Results highlight a strong correlation between human judgments and model-based evaluations, validating the efficacy of using LLMs as evaluators in this benchmark.
Experimental Results
The paper conducts extensive experiments using multiple leading LLMs:
- GPT-4-turbo
- GPT-4-0125-preview
- Mixtral-8x22B-Instruct
- Llama-3-70b-Instruct
- Command R+
- Qwen1.5-110b-chat
It was observed that increasing the number of retrieved passages from 5 to 10 significantly improves performance, particularly for GPT-4 models. The best win rate against Lfrqa was recorded as 41.3% for GPT-4o, underscoring the high quality of Lfrqa's long-form answers.
Implications and Future Directions
The development of Lfrqa and the RAG-QA Arena framework marks a significant step in the evaluation of RAG-QA systems:
- Benchmarking Robustness: Lfrqa provides a robust benchmark for evaluating the cross-domain performance of LLM-based RAG-QA systems, making it an essential tool for researchers.

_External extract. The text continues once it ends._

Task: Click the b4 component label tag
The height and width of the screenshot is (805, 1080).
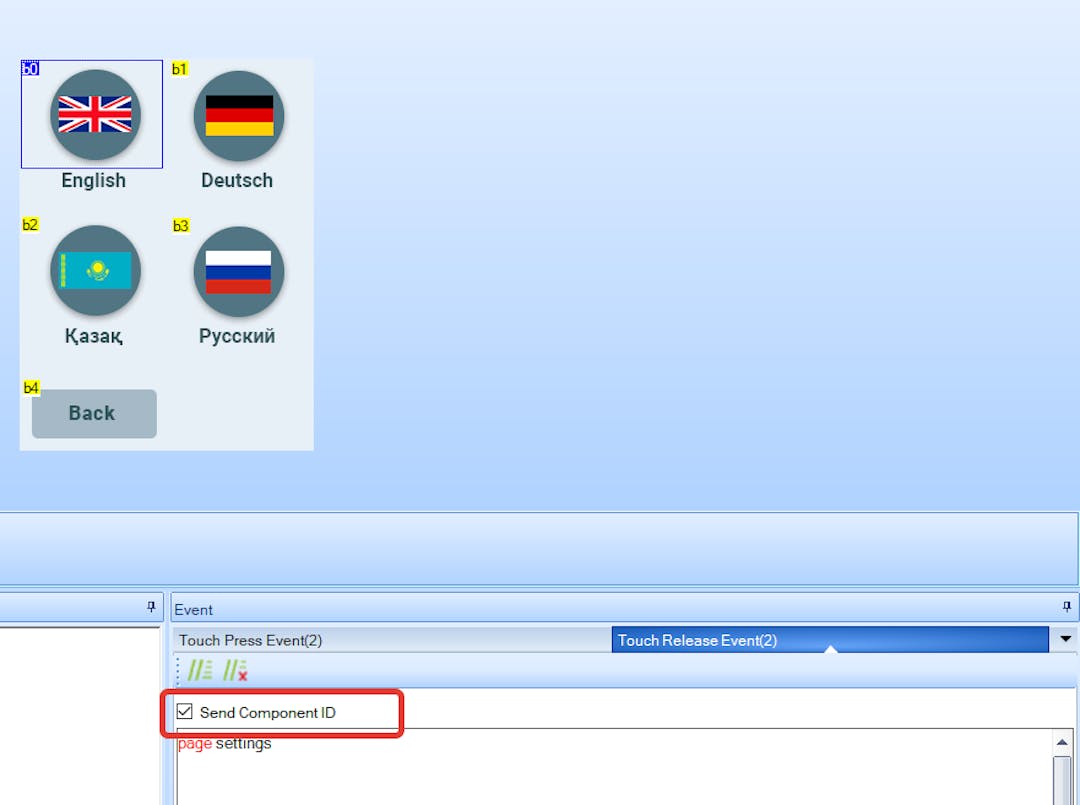Action: (31, 387)
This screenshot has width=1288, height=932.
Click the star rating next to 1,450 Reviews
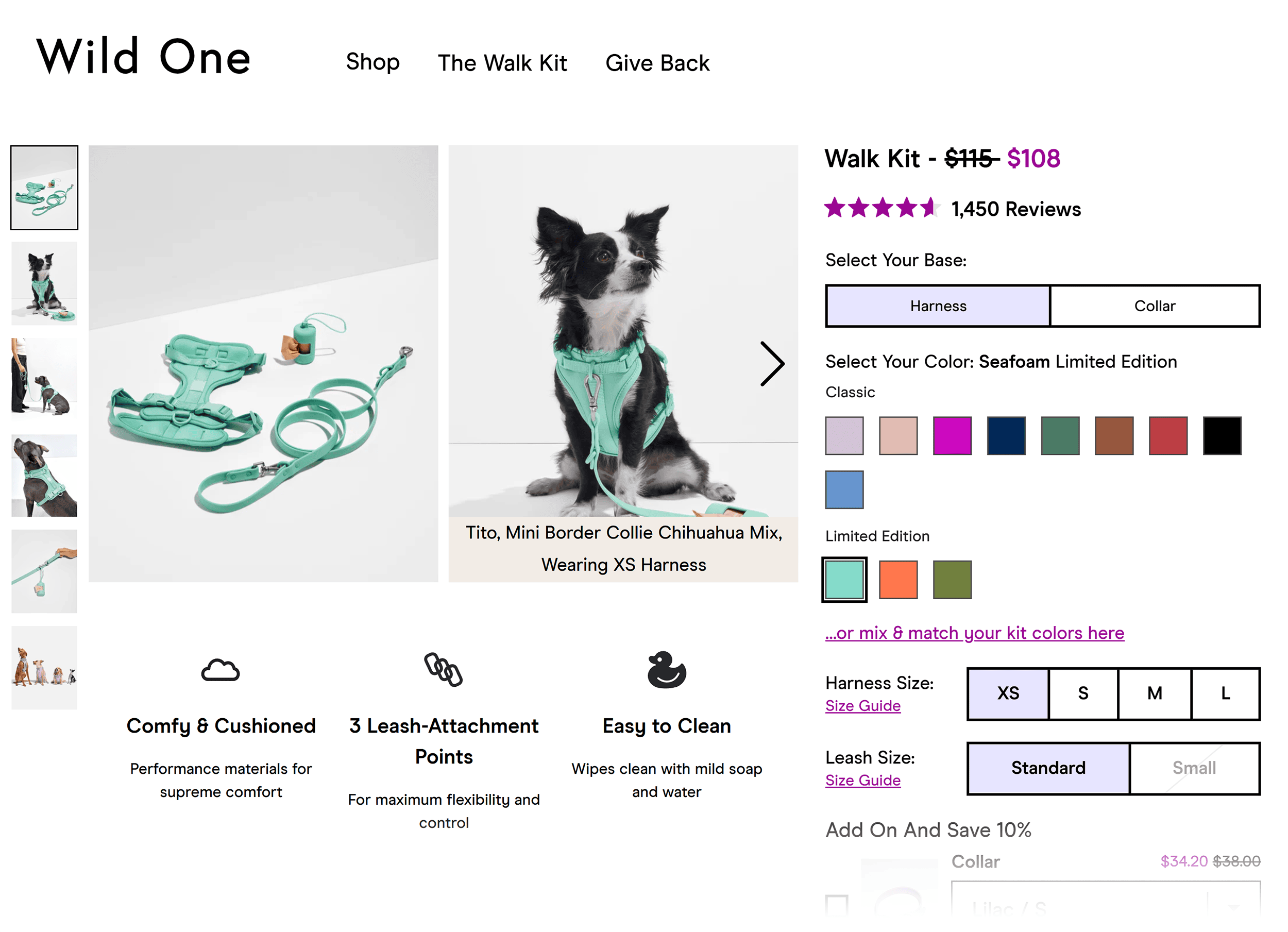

- Improving QA Models: High-quality annotations and a comprehensive evaluation framework can guide the fine-tuning and improvement of generative models.
- Future Research: The dataset and evaluation framework open avenues for future research in prompt engineering, model training, and further exploration of retrieval mechanisms to enhance answer generation quality.
Conclusion
Lfrqa and the RAG-QA Arena framework set a new standard for evaluating RAG-QA systems, emphasizing the need for coherence, completeness, and domain robustness in long-form answer generation. The high-quality annotations and robust evaluation metrics make this work a valuable resource for advancing the field of NLP and improving the capabilities of generative QA models.